Les limites du modèle indonésien
Le conférencier n’a pas manqué de rappeller les limites du modèle indonésien. La
province d’Aceh, qui a mené une longue guerre islamiste contre Jakarta, applique aujourd’hui
la loi islamique et bénéficie d’un statut d’autonomie. Elle n’est pas la seule branche de
l’islamisme radical en Indonesie: il y a aussi la Jemaah Islamiyah, qui a commis les attentats
de Bali en 2002, qui a tué 202 personnes. Même les organisations islamiques dites modérées
telle la Muhammadiyah ont participé aux cotés de l’armée aux massacres entre 1965 à 1966
contre le Parti communiste indonésien, des massacres que ces organisations islamiques ont
nommés djihad. En 1998, les membres de Nahdlatul Ulama ont été tués par des émeutiers à
Banyuwangi, dans l'est de Java. La loi contre le blasphème (article 156) du Code pénal a
permis des procès contre des intellectuels et des émeutes contres des personnalités politiques
comme cela a été le cas contre le gouverneur chrétien de Jakarta en 2016.

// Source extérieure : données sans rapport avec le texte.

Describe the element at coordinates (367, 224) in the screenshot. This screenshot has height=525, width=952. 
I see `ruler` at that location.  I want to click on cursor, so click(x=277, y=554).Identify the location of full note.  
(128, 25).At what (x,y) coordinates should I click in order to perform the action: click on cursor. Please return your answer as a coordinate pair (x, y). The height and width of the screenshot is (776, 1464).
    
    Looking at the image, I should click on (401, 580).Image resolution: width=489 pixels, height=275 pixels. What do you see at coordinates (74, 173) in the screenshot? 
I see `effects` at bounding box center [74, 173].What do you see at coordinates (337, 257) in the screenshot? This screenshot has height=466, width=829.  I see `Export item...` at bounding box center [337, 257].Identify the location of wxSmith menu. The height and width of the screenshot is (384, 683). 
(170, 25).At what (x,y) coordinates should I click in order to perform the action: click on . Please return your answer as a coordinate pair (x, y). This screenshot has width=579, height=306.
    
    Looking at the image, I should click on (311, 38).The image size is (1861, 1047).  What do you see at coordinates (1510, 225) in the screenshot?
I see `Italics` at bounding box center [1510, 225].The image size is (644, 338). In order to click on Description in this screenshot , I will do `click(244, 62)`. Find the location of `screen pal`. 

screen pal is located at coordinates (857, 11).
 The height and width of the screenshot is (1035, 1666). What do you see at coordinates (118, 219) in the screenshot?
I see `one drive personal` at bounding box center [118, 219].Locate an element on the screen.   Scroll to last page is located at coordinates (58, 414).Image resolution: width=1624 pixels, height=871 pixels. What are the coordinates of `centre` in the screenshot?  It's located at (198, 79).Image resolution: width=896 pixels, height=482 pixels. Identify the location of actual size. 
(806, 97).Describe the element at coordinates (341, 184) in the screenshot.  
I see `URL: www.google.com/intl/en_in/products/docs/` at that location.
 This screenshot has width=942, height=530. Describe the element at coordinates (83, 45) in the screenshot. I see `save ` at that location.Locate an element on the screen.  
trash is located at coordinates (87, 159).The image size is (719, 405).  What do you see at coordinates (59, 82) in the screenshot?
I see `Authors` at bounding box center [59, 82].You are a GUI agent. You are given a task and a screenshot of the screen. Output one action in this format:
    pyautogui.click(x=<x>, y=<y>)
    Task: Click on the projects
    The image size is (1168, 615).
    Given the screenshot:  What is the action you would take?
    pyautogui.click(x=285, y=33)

Cela dit, certes nous ne sommes pas ici face à un modèle de confrontation entre islam
et politique (comme en Egypte ou en Algérie), d’endiguement total (comme au Maroc), de
mariage (comme en Iran et en Arabie Saoudite), mais dans une logique d’alliance avec des
confrontations violentes, durant les crises. L’alliance entre l’islam politique et un système
politique démocratique et sécularisé pose la question de la pénétration des organisations
islamiques de masse du système. Une des questions que la conférence de C. Kersten suggère
consiste à se demander où se situe, au-delà de l’islamisme, le seuil de tolérance possible pour
l’islam politique, sans que ce dernier ne remette en question le sécularisme d’un État? Est-ce
que la présence d’organisations islamiques de masse dans les secteurs sociaux, économiques
et éducatifs, n’engendre pas un capital politique inévitable prêt à s’exprimer dès que le
système politique traverse une crise?